**Vorgegebener Text:**
───

NCIC-CTG-MA.27-Studie: Anastrozol vs. Exemestan – Erster „Head to Head“-Vergleich zweier Aromatasehemmer

Kontext

Anastrozol ist derzeit als primäre Therapie für postmenopausale Patientinnen nach hormonrezeptorpositivem Mammakarzinom registriert. Exemestan ist für das gleiche Patientengut als Folgetherapie zwei bis drei Jahren nach einer initialen Tamoxifen-Therapie zugelassen.
Obwohl beide Substanzen zu den Aromatasehemmern gerechnet werden, bestehen dennoch strukturelle und funktionelle Unterschiede. Exemestan ist ein steroidaler Aromatasehemmer, hemmt die Aromatase irreversibel und weist androgene Eigenschaften auf. Zudem soll Exemestan anders als Anastrozol nicht die Bildung von intratumoraler Aromatase induzieren.
Anastrozol hingegen hemmt als nichtsteroidaler Aromatasehemmer die Aromatase reversibel und weist keine androgenen Eigenschaften auf.
Aufgrund dieser unterschiedlichen Charakteristika wurde eine wirkungsvollere Unterdrückung der Östrogenproduktion zugunsten von Exemestan und aufgrund der androgenen Eigenschaften noch ein zusätzlicher antitumoraler Effekt postuliert. Ebenso wurde eine günstige Beeinflussung der Serumlipide und des Knochenstoffwechsels im Zusammenhang mit den androgenen Eigenschaften vermutet.

───

**Aufgabe:** Schreiben Sie aus dem Text über Anastrozol und Exemestan die Passage von „Aufgrund dieser unterschiedlichen“ bis „androgenen Eigenschaften vermutet.“ wortgetreu ab.

───

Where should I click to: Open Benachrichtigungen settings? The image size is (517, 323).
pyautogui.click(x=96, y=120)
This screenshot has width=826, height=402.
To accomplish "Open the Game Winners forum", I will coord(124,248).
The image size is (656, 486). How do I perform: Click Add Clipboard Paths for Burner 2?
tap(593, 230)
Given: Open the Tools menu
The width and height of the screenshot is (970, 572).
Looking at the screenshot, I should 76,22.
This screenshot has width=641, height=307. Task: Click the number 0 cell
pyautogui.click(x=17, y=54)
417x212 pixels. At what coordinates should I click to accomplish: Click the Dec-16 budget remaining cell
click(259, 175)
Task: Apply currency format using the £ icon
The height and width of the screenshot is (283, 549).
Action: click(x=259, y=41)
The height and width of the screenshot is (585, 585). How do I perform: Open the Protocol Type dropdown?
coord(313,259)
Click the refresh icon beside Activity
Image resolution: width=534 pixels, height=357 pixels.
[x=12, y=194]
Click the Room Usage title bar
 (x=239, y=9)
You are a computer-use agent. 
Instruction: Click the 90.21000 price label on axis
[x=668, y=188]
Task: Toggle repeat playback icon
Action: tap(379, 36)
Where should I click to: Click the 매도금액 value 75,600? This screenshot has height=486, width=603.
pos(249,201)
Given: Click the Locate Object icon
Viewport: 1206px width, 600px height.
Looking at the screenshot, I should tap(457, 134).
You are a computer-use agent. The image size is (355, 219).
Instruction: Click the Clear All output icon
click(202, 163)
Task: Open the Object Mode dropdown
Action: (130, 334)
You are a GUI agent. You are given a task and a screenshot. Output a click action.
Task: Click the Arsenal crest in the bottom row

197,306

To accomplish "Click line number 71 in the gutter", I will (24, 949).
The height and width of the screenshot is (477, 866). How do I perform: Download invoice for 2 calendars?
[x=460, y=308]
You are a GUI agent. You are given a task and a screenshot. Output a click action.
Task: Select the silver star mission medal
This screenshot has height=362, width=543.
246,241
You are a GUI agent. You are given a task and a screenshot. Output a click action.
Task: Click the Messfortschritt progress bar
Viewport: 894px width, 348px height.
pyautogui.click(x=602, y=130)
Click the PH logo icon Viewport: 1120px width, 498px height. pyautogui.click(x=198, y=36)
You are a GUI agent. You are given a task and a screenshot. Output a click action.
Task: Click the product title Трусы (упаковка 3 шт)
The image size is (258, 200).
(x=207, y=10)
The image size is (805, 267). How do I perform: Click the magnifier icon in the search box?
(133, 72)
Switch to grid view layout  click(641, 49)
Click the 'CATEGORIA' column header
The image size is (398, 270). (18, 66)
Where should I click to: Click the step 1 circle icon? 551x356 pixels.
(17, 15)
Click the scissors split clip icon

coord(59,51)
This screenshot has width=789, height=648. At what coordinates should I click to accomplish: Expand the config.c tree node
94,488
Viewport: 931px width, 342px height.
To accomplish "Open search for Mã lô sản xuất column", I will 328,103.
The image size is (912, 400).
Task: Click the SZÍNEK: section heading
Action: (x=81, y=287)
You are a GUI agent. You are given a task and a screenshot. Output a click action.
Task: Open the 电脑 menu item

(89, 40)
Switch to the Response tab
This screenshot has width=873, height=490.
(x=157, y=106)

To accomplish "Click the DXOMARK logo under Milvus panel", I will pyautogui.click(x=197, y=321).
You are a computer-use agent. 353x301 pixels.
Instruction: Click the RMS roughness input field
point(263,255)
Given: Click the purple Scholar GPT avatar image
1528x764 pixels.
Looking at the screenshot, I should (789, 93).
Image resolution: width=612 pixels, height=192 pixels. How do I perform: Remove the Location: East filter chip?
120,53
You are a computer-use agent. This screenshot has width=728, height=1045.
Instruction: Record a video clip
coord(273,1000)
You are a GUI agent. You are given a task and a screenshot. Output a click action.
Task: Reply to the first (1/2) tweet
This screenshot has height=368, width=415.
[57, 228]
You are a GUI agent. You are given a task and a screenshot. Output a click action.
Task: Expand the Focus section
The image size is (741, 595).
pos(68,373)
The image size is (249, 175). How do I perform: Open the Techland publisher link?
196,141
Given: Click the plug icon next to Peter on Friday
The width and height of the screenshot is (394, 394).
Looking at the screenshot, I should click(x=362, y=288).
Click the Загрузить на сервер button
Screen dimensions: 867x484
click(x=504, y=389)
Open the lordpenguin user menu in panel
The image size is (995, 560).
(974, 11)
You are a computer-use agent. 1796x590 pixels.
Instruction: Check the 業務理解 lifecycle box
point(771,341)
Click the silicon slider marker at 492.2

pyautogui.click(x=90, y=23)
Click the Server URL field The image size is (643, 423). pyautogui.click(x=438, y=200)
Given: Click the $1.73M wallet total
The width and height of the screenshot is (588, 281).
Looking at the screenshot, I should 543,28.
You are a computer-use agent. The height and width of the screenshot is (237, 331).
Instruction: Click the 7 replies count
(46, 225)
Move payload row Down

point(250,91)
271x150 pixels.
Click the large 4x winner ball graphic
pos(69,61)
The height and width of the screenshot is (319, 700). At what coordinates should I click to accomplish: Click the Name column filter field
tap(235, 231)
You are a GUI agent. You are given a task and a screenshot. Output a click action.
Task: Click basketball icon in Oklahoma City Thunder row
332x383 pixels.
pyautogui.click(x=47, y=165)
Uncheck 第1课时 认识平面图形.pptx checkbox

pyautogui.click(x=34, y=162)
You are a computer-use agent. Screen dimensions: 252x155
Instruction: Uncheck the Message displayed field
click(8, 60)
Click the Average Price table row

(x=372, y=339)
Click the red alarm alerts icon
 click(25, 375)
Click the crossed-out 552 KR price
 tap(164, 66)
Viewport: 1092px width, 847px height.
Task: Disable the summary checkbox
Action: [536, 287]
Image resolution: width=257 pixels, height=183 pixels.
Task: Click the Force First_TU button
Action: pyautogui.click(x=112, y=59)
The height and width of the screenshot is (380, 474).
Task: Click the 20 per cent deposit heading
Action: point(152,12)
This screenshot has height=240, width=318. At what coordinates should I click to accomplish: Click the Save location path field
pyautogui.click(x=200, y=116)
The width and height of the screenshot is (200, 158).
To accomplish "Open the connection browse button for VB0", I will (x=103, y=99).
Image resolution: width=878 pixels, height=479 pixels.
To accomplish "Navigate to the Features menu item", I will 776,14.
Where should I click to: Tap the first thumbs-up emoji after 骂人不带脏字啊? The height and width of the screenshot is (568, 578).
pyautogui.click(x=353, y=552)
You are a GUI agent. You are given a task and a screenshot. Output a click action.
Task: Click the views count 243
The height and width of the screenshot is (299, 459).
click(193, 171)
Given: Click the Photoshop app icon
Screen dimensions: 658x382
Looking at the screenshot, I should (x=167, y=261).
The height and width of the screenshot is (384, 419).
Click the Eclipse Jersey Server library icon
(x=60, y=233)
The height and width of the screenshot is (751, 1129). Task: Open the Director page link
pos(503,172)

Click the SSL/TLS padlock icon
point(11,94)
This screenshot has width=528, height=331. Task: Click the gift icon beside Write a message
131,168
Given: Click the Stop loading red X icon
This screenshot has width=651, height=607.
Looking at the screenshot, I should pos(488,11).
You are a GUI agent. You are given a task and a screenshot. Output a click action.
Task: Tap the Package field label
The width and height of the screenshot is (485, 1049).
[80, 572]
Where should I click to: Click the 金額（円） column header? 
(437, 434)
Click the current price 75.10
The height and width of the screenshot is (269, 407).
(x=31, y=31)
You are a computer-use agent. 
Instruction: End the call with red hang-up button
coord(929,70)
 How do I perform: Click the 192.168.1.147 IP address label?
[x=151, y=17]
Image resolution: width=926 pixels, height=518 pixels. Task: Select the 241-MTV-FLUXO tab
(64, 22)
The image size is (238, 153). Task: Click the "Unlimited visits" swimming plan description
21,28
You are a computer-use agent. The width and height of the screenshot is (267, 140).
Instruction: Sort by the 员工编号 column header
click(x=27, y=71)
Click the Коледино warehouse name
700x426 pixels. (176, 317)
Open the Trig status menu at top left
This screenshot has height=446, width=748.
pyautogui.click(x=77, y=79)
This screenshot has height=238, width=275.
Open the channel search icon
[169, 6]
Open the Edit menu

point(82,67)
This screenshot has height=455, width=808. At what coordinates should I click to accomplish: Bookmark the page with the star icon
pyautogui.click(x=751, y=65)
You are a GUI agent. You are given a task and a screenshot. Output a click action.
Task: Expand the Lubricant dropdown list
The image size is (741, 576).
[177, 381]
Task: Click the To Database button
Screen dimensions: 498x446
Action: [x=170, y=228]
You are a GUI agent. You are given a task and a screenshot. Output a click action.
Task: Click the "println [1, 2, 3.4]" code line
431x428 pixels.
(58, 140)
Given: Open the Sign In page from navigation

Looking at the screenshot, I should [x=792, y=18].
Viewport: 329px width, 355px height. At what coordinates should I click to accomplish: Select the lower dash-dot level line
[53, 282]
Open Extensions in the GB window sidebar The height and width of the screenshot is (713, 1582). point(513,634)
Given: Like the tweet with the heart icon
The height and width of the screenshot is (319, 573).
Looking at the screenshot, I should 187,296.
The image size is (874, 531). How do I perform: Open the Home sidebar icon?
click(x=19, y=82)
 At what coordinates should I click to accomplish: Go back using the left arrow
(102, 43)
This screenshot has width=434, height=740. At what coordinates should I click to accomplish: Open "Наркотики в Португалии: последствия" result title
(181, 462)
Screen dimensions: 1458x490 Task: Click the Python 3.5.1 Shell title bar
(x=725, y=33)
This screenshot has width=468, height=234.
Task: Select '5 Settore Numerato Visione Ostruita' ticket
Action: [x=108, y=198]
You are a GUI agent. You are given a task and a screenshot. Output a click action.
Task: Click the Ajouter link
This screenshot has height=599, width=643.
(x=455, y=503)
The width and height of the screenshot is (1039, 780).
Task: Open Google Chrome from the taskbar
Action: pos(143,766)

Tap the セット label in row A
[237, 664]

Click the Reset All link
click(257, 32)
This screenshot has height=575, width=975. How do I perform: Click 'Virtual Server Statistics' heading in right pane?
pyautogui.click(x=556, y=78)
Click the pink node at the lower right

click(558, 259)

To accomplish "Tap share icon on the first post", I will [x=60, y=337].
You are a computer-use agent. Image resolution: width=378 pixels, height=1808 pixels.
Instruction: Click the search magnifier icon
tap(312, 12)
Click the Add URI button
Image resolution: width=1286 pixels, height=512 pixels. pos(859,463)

───

**Lösung:**
Aufgrund dieser unterschiedlichen Charakteristika wurde eine wirkungsvollere Unterdrückung der Östrogenproduktion zugunsten von Exemestan und aufgrund der androgenen Eigenschaften noch ein zusätzlicher antitumoraler Effekt postuliert. Ebenso wurde eine günstige Beeinflussung der Serumlipide und des Knochenstoffwechsels im Zusammenhang mit den androgenen Eigenschaften vermutet.